#### [Screenshot and document pointing data]

──────────

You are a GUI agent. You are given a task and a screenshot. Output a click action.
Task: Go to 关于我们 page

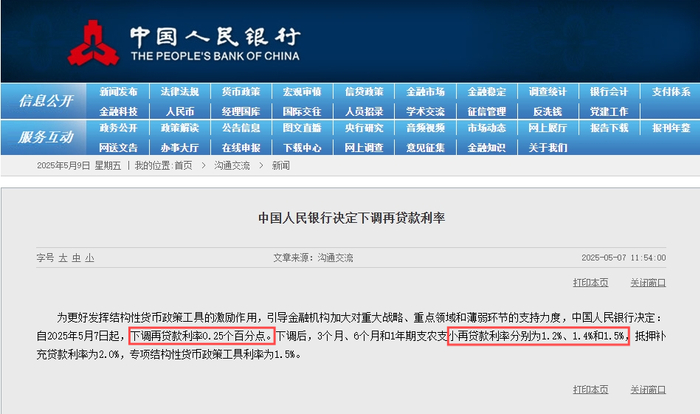point(548,148)
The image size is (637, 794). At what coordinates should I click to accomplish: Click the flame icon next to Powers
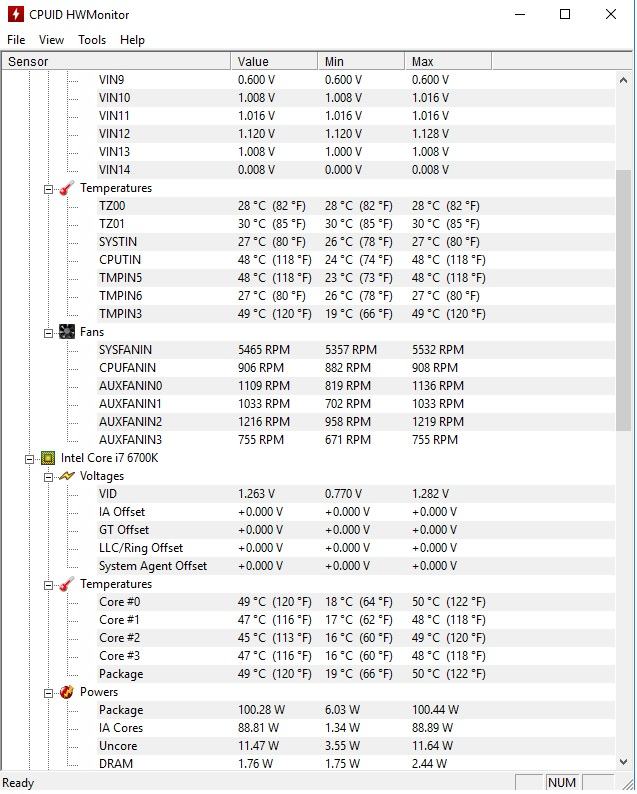coord(67,692)
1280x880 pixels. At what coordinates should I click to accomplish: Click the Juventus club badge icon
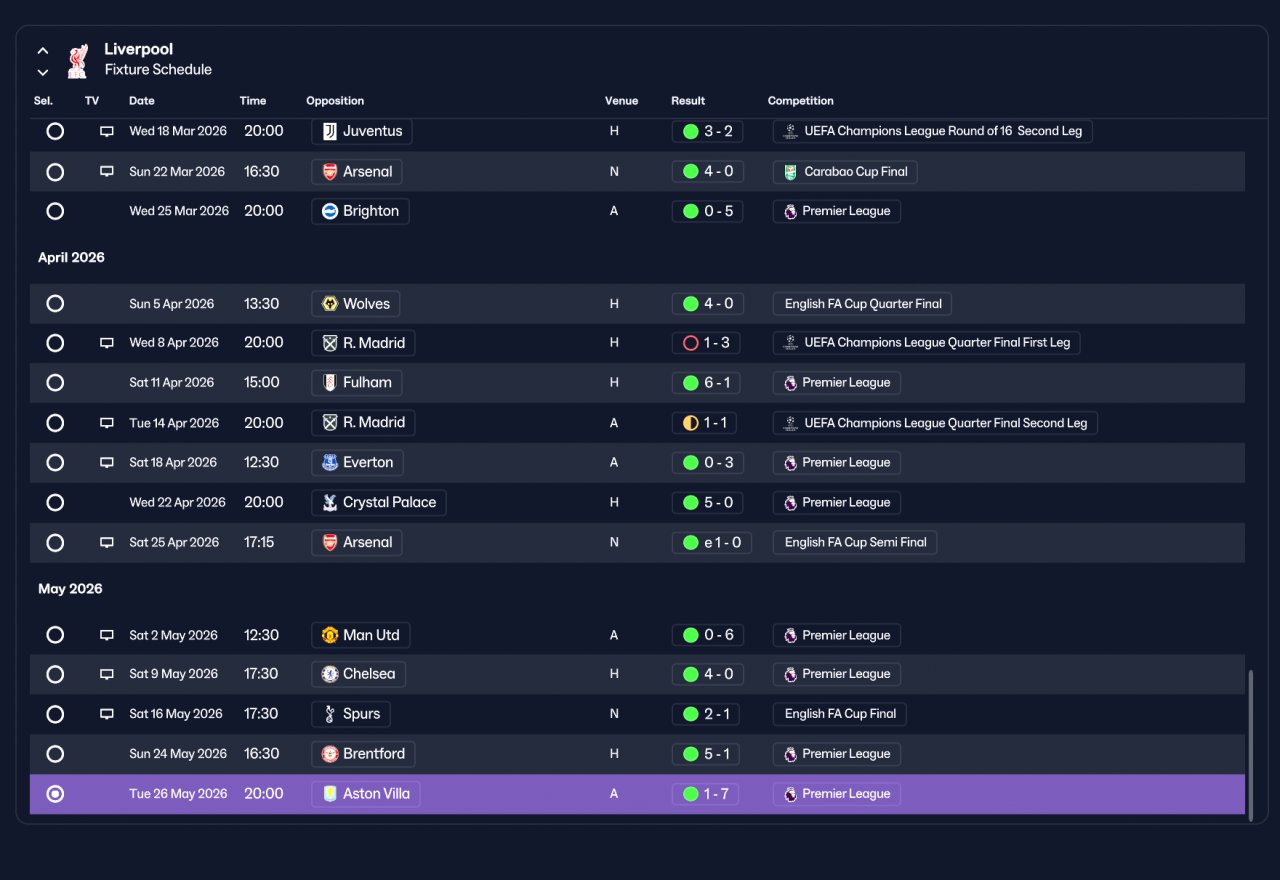pyautogui.click(x=330, y=131)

──────────

#### [Instruction]
Rewrite the lines from the one containing "The image size" through the end of the rows, replacing "icon" with "symbol" and changing nothing else. Omit the pictures from your answer.

#### [Worked answer]
The image size is (637, 794). At what coordinates should I click to accomplish: Click the flame symbol next to Powers
coord(67,692)
1280x880 pixels. At what coordinates should I click to accomplish: Click the Juventus club badge symbol
pyautogui.click(x=330, y=131)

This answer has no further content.